▶ _Activity_
Only the lines from the one bearing "The width and height of the screenshot is (895, 614)." through the end of the listing belong in your response, restated word for word and without pictures.

▶ _Listed records_
*** Begin section ***

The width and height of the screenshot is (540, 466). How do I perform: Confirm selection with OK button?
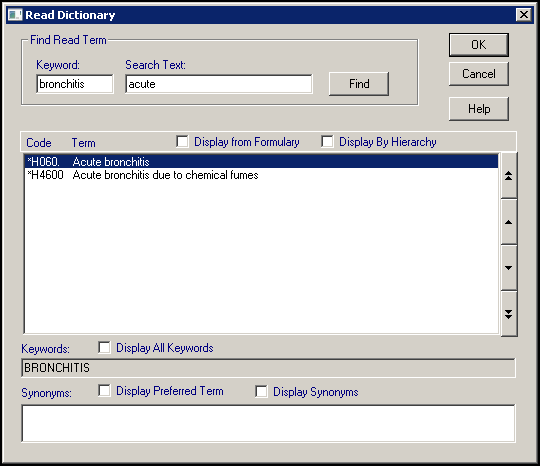[479, 45]
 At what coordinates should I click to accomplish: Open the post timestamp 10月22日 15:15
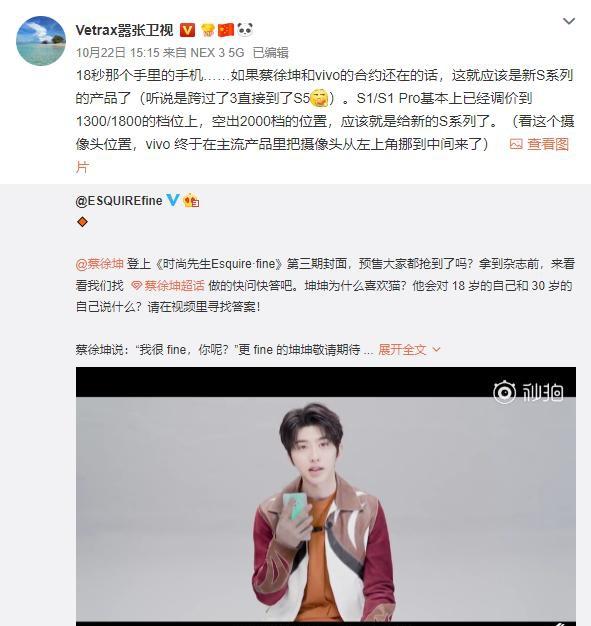pyautogui.click(x=117, y=53)
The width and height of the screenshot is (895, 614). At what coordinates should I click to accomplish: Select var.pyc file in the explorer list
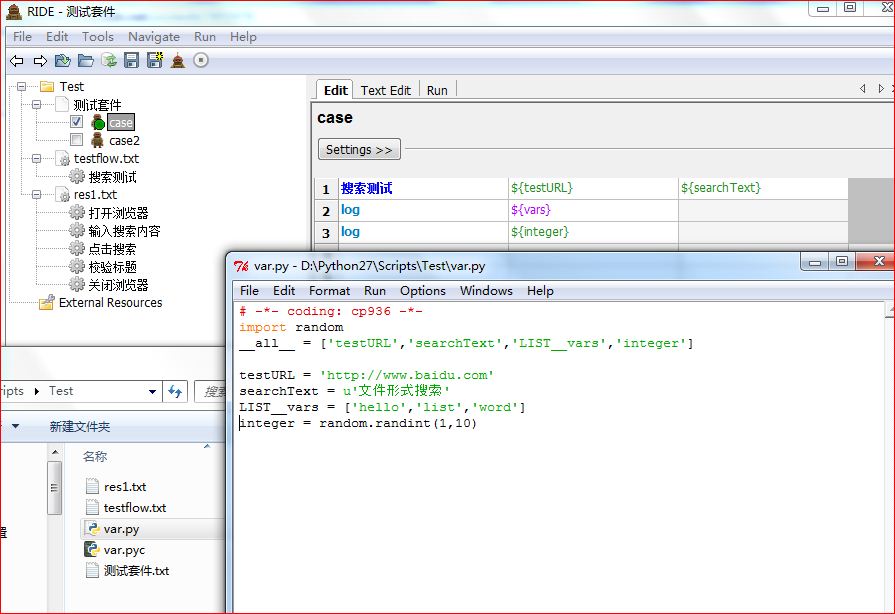(x=124, y=550)
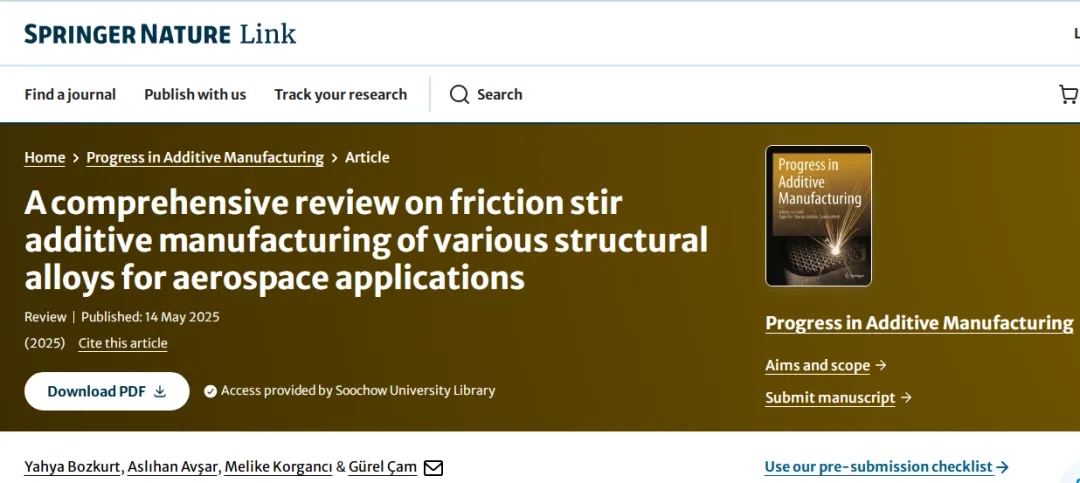Open Progress in Additive Manufacturing journal title link
This screenshot has width=1080, height=483.
tap(919, 323)
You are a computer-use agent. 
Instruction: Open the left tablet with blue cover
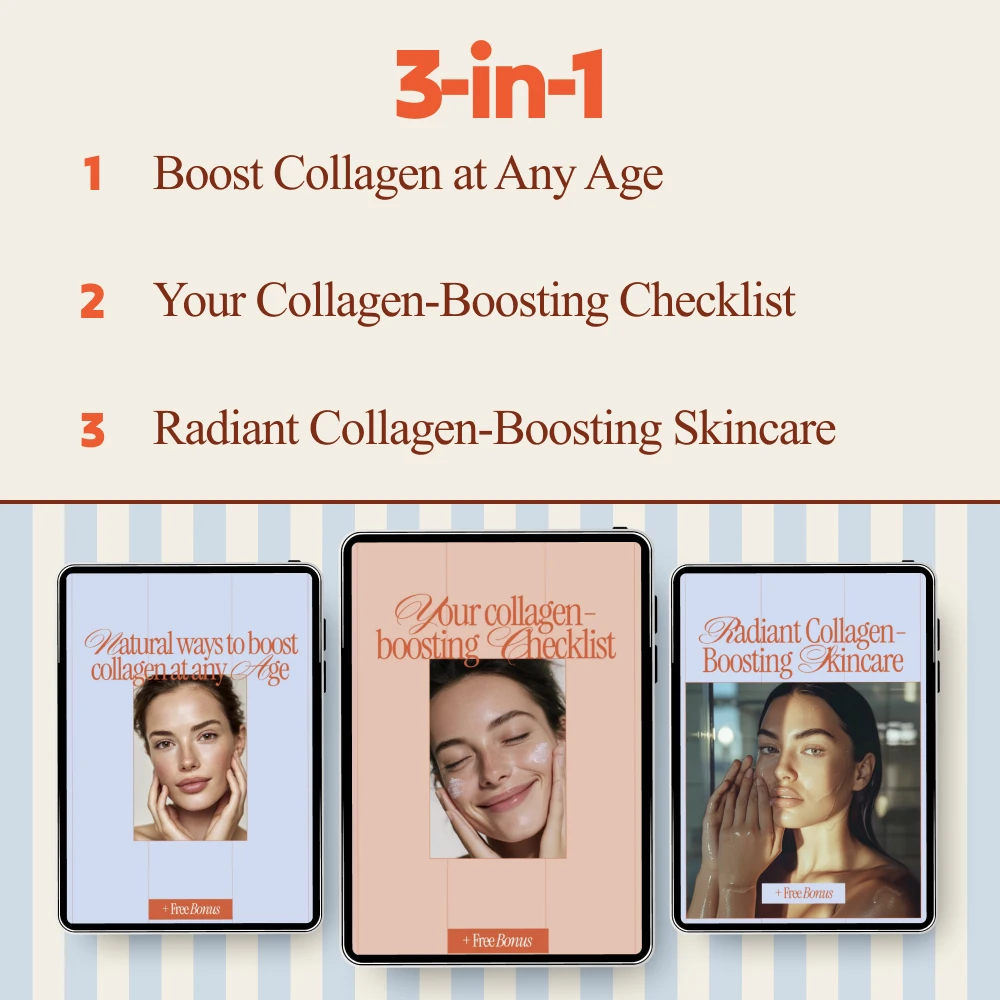coord(190,747)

*** End section ***

▶ _Written response_
The width and height of the screenshot is (895, 614). At what coordinates should I click to accomplish: Select var.pyc file in the explorer list
(x=124, y=550)
Open Progress in Additive Manufacturing journal title link
This screenshot has width=1080, height=483.
tap(919, 323)
You are a computer-use agent. 
Instruction: Open the left tablet with blue cover
coord(190,747)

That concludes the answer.